**자료**
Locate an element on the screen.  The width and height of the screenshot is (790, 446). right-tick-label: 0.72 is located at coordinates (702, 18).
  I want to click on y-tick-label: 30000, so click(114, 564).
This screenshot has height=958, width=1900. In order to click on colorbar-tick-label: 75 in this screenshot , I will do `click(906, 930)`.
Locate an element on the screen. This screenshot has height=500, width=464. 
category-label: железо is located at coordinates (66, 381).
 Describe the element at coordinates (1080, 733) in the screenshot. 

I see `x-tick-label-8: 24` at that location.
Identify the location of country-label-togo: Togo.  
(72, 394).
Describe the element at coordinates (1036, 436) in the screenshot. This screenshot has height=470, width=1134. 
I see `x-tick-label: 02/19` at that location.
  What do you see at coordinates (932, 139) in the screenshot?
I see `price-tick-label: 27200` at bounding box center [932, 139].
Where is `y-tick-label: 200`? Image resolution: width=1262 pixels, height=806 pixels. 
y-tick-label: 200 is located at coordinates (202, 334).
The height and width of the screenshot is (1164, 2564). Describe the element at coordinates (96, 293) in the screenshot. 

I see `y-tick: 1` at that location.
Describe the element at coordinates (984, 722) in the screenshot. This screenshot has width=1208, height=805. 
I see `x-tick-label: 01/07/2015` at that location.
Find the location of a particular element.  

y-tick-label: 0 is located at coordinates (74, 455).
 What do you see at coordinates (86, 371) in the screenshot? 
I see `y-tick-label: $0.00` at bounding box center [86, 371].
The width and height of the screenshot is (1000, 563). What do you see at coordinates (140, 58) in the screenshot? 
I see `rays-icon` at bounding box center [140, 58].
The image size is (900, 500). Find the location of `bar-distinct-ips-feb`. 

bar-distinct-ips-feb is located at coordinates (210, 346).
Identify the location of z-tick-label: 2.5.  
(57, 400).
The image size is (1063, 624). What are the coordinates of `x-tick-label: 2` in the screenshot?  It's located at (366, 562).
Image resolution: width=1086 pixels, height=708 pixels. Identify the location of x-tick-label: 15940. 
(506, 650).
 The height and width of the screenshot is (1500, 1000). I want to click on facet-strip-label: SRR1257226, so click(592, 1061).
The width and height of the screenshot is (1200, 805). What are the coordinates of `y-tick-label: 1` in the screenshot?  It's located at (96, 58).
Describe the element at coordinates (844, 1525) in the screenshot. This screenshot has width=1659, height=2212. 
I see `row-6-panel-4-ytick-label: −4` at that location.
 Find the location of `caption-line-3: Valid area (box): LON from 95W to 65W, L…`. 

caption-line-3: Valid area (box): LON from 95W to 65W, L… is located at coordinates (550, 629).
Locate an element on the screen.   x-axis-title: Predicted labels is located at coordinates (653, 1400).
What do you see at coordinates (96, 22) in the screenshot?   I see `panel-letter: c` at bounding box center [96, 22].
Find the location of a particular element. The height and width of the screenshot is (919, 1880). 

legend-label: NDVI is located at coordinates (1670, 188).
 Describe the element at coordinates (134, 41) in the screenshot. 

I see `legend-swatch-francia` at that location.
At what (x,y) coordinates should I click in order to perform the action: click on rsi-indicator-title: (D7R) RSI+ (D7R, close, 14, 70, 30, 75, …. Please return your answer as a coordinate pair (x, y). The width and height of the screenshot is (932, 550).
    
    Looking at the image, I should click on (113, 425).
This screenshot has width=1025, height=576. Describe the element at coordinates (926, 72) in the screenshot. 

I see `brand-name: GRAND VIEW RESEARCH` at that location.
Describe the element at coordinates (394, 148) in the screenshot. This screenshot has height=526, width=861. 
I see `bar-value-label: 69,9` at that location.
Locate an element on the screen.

**과제**
자료 전체에서 "Describe the element"라는 표현을 모두 "Identify the element"라는 표현으로 바꾸어 다시 쓰세요. 다른 부분은 하나도 바꾸지 마세요.

**답변란**
Locate an element on the screen.  The width and height of the screenshot is (790, 446). right-tick-label: 0.72 is located at coordinates (702, 18).
  I want to click on y-tick-label: 30000, so click(114, 564).
This screenshot has height=958, width=1900. In order to click on colorbar-tick-label: 75 in this screenshot , I will do `click(906, 930)`.
Locate an element on the screen. This screenshot has height=500, width=464. 
category-label: железо is located at coordinates (66, 381).
 Identify the element at coordinates (1080, 733) in the screenshot. 

I see `x-tick-label-8: 24` at that location.
Identify the location of country-label-togo: Togo.  
(72, 394).
Identify the element at coordinates (1036, 436) in the screenshot. This screenshot has height=470, width=1134. 
I see `x-tick-label: 02/19` at that location.
  What do you see at coordinates (932, 139) in the screenshot?
I see `price-tick-label: 27200` at bounding box center [932, 139].
Where is `y-tick-label: 200`? Image resolution: width=1262 pixels, height=806 pixels. 
y-tick-label: 200 is located at coordinates (202, 334).
The height and width of the screenshot is (1164, 2564). Identify the element at coordinates (96, 293) in the screenshot. 

I see `y-tick: 1` at that location.
Identify the element at coordinates (984, 722) in the screenshot. This screenshot has width=1208, height=805. 
I see `x-tick-label: 01/07/2015` at that location.
Find the location of a particular element.  

y-tick-label: 0 is located at coordinates (74, 455).
 What do you see at coordinates (86, 371) in the screenshot? 
I see `y-tick-label: $0.00` at bounding box center [86, 371].
The width and height of the screenshot is (1000, 563). What do you see at coordinates (140, 58) in the screenshot? 
I see `rays-icon` at bounding box center [140, 58].
The image size is (900, 500). Find the location of `bar-distinct-ips-feb`. 

bar-distinct-ips-feb is located at coordinates (210, 346).
Identify the location of z-tick-label: 2.5.  
(57, 400).
The image size is (1063, 624). What are the coordinates of `x-tick-label: 2` in the screenshot?  It's located at (366, 562).
Image resolution: width=1086 pixels, height=708 pixels. Identify the location of x-tick-label: 15940. 
(506, 650).
 The height and width of the screenshot is (1500, 1000). I want to click on facet-strip-label: SRR1257226, so click(592, 1061).
The width and height of the screenshot is (1200, 805). What are the coordinates of `y-tick-label: 1` in the screenshot?  It's located at (96, 58).
Identify the element at coordinates (844, 1525) in the screenshot. This screenshot has width=1659, height=2212. 
I see `row-6-panel-4-ytick-label: −4` at that location.
 Find the location of `caption-line-3: Valid area (box): LON from 95W to 65W, L…`. 

caption-line-3: Valid area (box): LON from 95W to 65W, L… is located at coordinates (550, 629).
Locate an element on the screen.   x-axis-title: Predicted labels is located at coordinates (653, 1400).
What do you see at coordinates (96, 22) in the screenshot?   I see `panel-letter: c` at bounding box center [96, 22].
Find the location of a particular element. The height and width of the screenshot is (919, 1880). 

legend-label: NDVI is located at coordinates (1670, 188).
 Identify the element at coordinates (134, 41) in the screenshot. 

I see `legend-swatch-francia` at that location.
At what (x,y) coordinates should I click in order to perform the action: click on rsi-indicator-title: (D7R) RSI+ (D7R, close, 14, 70, 30, 75, …. Please return your answer as a coordinate pair (x, y). The width and height of the screenshot is (932, 550).
    
    Looking at the image, I should click on (113, 425).
This screenshot has width=1025, height=576. Identify the element at coordinates (926, 72) in the screenshot. 

I see `brand-name: GRAND VIEW RESEARCH` at that location.
Identify the element at coordinates (394, 148) in the screenshot. This screenshot has height=526, width=861. 
I see `bar-value-label: 69,9` at that location.
Locate an element on the screen.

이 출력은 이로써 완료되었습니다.